New Dimensions of Staffing Patterns and Nursing Home Quality: Comparing Staffing Instability to Staffing Turnover

Soham Sinha MS, PhD, Dana B. Mukamel PhD, Debra Saliba MD, MPH, Heather Ladd MS, R. Tamara Konetzka PhD

Abstract

Objective

This study examines how measures of staffing—turnover and instability—are associated with one another and how they independently contribute to quality of care in nursing homes.

Design

Cross-sectional analysis of 2021–2022 administrative data. Data included the Payroll Based Journal for daily staffing information, merged with Nursing Home Care Compare (NHCC) data for nursing home characteristics, total staffing turnover, and nursing home quality.

Setting and Participants

A total of 11,840 nursing homes nationally reporting data on daily staffing and staffing turnover.

Methods

We explored correlations between measures of staffing and estimated facility-level regression models with robust standard errors.
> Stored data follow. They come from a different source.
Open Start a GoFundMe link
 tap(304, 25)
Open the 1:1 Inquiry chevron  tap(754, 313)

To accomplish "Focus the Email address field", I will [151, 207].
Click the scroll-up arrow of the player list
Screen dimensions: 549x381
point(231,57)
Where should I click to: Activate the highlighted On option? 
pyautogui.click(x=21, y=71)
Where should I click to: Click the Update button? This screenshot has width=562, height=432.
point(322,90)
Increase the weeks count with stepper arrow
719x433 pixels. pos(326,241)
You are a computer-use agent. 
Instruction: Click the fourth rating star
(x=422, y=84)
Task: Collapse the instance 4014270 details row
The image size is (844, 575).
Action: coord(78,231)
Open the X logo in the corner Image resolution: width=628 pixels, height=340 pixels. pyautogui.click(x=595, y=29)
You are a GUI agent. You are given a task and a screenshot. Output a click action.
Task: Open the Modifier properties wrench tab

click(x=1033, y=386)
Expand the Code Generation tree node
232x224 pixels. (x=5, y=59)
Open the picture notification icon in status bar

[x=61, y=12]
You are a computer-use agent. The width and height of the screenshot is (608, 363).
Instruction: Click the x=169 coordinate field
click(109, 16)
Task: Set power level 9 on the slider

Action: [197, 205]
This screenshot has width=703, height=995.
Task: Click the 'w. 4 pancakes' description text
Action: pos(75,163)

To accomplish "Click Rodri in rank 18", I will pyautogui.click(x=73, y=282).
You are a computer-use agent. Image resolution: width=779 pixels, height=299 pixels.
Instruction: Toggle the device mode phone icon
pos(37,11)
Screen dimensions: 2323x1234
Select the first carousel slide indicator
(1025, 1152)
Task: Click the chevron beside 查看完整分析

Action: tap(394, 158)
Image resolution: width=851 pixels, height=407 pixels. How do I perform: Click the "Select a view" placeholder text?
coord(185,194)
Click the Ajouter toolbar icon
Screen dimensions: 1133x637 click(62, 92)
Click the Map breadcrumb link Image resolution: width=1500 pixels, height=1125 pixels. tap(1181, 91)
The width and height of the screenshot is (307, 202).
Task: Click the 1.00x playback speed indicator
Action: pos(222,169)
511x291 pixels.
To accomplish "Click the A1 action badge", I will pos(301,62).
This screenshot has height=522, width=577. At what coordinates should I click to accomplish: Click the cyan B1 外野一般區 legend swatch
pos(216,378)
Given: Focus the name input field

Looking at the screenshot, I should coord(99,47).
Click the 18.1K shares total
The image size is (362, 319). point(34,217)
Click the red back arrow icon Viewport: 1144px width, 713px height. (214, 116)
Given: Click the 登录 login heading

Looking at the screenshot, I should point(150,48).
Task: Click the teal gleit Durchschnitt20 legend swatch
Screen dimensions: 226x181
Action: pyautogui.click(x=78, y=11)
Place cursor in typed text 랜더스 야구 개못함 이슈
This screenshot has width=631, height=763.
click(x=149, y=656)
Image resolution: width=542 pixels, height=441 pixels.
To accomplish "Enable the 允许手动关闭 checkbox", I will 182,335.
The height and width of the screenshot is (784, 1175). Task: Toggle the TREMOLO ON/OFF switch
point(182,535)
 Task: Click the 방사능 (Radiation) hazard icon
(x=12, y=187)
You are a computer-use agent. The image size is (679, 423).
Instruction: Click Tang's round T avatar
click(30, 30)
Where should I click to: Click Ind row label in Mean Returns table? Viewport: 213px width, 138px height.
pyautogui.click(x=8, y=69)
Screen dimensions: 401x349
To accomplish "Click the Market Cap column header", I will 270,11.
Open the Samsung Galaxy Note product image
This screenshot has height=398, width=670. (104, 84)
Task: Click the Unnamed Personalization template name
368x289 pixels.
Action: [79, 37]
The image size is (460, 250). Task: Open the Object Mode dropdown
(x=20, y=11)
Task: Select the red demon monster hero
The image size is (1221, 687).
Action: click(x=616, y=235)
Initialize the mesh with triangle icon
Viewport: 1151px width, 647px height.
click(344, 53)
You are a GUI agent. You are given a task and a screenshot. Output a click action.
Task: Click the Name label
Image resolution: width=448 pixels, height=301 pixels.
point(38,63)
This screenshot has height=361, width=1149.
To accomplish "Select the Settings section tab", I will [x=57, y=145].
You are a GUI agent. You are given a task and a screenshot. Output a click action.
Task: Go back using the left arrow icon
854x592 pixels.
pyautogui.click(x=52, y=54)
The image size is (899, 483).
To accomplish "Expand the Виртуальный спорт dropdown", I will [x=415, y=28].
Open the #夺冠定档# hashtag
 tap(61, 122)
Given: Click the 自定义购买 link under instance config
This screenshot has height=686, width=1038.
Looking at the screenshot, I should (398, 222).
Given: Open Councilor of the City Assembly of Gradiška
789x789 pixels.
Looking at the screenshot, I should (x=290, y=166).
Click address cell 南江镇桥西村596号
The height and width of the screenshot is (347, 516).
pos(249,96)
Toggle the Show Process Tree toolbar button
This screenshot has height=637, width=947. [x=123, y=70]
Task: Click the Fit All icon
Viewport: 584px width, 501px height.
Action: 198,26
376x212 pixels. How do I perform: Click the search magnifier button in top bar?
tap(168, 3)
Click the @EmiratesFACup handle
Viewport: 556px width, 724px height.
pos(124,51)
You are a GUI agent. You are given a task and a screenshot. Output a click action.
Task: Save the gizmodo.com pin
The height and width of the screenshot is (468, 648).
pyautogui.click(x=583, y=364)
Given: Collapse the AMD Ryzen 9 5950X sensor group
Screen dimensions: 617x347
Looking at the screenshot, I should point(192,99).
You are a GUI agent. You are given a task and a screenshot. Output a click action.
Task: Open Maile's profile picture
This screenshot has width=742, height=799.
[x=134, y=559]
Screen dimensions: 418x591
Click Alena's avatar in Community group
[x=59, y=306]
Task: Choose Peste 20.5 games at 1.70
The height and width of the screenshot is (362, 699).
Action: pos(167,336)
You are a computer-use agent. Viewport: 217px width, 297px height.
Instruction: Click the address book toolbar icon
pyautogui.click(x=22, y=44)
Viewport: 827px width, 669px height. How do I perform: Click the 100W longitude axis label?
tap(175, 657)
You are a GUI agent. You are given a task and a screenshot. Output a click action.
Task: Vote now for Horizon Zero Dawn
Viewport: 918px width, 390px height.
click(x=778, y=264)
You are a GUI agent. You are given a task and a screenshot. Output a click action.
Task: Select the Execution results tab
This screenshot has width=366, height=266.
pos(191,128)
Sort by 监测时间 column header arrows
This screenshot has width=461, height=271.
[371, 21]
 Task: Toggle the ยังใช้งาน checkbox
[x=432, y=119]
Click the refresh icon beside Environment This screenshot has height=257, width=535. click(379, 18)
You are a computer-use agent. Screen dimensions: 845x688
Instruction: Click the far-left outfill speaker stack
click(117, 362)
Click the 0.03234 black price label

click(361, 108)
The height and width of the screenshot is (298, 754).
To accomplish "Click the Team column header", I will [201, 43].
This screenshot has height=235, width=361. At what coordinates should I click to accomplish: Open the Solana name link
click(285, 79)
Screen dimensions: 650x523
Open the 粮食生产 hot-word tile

The dependent variables were indicators of nursing home quality included in the NHCC 5-star ratings. The independent variables of interest were average total staffing hours per resident-day, total staffing turnover, and total staffing instability.

Results

For the 11,840 nursing homes in the study, there was a weak positive correlation between turnover and instability, with some overlap between nursing homes with high instability and high turnover. Regression analysis revealed that staffing instability and turnover contributed independently to nursing home quality, with instability having a stronger association with some measures of quality and turnover with others. Staffing instability was positively and more strongly associated with long-stay residents' decline in activities of daily living levels and receipt of antipsychotic drugs and short-stay residents' functioning at discharge. Turnover was positively and more strongly associated with long-stay residents' prevalence of pressure ulcers and worsening mobility, and short-stay residents’ hospitalizations.

Conclusion and Implications

Instability and turnover in total nursing home staffing independently contribute to nursing home quality. This suggests that adding measures of staffing instability to the existing measures of average staffing and staff turnover in NHCC may enhance the report card's value for providers engaged in quality improvement and consumers searching for high-quality nursing homes.